— DIRECTIONS —
Copy each line of the entries that includes the word "Operating".

(Dataset entries)

..............................

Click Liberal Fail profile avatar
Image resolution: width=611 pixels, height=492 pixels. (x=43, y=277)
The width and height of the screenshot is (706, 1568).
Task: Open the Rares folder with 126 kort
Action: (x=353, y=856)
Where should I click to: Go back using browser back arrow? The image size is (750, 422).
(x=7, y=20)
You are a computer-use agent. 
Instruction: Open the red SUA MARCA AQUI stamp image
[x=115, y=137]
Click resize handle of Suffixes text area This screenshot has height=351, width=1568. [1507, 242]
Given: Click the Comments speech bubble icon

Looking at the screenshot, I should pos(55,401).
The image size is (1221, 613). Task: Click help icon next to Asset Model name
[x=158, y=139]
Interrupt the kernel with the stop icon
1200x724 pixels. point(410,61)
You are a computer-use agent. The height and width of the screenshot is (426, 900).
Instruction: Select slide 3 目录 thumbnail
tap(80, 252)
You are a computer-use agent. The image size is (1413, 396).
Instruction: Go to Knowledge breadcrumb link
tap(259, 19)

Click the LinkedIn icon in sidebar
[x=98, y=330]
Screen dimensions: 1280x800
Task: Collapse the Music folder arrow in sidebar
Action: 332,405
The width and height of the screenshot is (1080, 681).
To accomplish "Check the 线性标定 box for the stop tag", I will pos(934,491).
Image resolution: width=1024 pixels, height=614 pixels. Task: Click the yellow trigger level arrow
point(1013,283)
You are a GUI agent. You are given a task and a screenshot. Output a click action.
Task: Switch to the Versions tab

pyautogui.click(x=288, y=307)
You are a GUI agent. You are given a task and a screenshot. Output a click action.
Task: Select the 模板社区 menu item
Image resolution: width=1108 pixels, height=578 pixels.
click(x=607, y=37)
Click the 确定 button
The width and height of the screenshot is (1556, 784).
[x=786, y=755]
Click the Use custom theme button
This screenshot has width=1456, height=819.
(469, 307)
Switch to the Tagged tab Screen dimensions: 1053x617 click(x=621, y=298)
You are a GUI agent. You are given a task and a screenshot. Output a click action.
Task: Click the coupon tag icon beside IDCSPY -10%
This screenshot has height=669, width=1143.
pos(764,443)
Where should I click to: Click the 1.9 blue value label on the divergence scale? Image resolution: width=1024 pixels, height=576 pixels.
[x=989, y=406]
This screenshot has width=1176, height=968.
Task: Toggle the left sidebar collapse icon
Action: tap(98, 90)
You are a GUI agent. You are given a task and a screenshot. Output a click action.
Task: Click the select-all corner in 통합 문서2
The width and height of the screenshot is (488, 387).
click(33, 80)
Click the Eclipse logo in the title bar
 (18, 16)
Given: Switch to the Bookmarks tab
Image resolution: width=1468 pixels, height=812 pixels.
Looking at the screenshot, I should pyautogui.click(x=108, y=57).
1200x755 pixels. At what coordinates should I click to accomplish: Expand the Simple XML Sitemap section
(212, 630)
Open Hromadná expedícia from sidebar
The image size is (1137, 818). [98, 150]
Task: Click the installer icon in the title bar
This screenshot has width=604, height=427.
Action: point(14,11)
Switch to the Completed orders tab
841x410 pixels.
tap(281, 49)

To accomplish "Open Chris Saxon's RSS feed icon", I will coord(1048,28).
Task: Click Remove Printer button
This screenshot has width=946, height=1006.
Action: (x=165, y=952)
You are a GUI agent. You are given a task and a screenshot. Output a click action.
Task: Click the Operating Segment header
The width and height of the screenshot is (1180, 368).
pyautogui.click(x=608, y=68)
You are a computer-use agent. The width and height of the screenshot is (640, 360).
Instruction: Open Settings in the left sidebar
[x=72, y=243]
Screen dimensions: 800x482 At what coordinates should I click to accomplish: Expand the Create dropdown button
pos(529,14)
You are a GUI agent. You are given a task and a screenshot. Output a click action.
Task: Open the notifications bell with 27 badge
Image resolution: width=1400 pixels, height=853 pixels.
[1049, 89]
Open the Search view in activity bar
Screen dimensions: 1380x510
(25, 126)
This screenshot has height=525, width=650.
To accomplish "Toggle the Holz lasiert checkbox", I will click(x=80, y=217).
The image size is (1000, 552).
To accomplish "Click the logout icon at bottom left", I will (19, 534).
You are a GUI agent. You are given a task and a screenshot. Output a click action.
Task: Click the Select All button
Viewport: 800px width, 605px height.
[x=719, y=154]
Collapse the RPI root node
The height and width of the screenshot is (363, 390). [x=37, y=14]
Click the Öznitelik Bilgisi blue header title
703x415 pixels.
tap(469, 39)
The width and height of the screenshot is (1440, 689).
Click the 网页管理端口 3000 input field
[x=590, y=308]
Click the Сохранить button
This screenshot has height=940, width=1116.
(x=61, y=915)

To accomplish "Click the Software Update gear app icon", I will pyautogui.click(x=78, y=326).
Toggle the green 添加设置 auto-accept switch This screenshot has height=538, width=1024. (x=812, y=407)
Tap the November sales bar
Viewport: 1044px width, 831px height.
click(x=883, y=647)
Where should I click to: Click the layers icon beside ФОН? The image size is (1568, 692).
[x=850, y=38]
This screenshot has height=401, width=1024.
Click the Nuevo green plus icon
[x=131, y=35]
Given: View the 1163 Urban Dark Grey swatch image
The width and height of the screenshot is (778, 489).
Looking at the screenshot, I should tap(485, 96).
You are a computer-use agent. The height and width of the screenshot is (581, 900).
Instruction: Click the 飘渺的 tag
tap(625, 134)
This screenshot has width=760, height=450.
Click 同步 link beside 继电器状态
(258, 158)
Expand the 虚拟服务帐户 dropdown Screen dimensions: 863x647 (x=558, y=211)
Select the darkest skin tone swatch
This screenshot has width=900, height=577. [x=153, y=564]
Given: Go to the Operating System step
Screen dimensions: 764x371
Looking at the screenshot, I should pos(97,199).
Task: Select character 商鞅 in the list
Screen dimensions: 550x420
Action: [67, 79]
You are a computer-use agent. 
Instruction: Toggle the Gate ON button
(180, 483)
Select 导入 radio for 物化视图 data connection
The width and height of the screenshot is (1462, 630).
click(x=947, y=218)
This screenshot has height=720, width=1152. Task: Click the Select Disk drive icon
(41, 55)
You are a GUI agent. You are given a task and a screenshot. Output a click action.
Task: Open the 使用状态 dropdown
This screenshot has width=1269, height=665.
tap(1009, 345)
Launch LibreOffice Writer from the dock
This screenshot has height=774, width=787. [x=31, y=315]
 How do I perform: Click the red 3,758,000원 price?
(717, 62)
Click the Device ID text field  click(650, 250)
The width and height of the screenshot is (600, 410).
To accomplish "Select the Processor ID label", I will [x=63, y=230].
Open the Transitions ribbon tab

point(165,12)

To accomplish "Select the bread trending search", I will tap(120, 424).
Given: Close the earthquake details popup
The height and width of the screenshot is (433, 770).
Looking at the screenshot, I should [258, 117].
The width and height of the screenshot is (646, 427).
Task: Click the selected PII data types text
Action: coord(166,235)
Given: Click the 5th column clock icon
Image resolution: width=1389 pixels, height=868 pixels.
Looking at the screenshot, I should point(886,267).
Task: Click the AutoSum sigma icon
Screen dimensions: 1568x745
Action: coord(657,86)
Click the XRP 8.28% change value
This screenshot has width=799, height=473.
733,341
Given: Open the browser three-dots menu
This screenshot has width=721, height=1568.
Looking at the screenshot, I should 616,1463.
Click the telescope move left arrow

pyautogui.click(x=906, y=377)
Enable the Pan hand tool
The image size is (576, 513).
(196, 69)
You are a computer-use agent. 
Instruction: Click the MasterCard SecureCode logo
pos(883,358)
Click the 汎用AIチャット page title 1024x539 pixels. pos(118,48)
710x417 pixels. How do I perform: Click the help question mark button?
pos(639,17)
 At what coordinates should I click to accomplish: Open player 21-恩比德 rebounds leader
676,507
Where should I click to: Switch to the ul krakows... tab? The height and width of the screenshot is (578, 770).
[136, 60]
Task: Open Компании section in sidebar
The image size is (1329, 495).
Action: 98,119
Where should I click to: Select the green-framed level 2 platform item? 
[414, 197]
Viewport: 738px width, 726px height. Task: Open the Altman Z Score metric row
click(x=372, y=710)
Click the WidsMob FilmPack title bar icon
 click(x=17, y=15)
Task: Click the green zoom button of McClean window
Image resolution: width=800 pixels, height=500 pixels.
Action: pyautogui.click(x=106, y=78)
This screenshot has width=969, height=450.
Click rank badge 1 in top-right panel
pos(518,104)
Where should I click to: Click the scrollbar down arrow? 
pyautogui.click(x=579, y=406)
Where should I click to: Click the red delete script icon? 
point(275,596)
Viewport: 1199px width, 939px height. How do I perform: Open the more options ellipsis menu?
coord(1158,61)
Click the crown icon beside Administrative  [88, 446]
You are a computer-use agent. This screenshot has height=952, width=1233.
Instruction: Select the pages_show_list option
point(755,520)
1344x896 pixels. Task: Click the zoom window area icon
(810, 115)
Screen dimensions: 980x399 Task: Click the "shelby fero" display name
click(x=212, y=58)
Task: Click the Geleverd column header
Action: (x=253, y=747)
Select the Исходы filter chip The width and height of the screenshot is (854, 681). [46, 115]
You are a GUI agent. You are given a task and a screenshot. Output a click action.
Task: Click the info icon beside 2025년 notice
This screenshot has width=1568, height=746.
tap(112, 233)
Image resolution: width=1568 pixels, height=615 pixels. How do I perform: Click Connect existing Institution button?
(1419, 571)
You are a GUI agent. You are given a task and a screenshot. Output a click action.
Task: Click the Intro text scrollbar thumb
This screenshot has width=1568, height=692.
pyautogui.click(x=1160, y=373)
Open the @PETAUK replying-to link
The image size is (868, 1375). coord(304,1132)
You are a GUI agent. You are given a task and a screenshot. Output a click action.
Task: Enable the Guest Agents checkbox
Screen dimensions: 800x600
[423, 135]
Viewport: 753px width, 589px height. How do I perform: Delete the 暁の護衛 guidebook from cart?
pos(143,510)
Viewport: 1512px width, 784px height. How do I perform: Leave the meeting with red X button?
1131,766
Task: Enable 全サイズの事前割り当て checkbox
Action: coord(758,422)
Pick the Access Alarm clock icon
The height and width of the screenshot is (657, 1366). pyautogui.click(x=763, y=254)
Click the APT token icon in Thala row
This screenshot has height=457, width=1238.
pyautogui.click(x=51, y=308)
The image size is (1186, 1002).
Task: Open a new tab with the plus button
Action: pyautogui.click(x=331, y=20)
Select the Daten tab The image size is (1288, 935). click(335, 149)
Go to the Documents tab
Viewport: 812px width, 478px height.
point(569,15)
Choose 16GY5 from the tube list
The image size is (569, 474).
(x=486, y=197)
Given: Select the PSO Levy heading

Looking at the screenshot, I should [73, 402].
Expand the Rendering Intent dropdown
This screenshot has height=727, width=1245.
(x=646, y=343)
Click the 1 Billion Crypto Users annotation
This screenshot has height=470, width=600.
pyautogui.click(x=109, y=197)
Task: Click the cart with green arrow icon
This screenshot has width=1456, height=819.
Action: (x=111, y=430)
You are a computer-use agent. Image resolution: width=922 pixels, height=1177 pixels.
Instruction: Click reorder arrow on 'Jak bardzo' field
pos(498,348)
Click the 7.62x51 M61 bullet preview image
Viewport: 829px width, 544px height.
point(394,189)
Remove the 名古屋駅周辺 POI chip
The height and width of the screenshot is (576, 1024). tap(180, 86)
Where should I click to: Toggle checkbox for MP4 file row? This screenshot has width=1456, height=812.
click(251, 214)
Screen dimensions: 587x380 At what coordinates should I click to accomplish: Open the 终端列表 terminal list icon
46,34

..............................

— OUTPUT —
Task: Click the Operating Segment header
Given: Go to the Operating System step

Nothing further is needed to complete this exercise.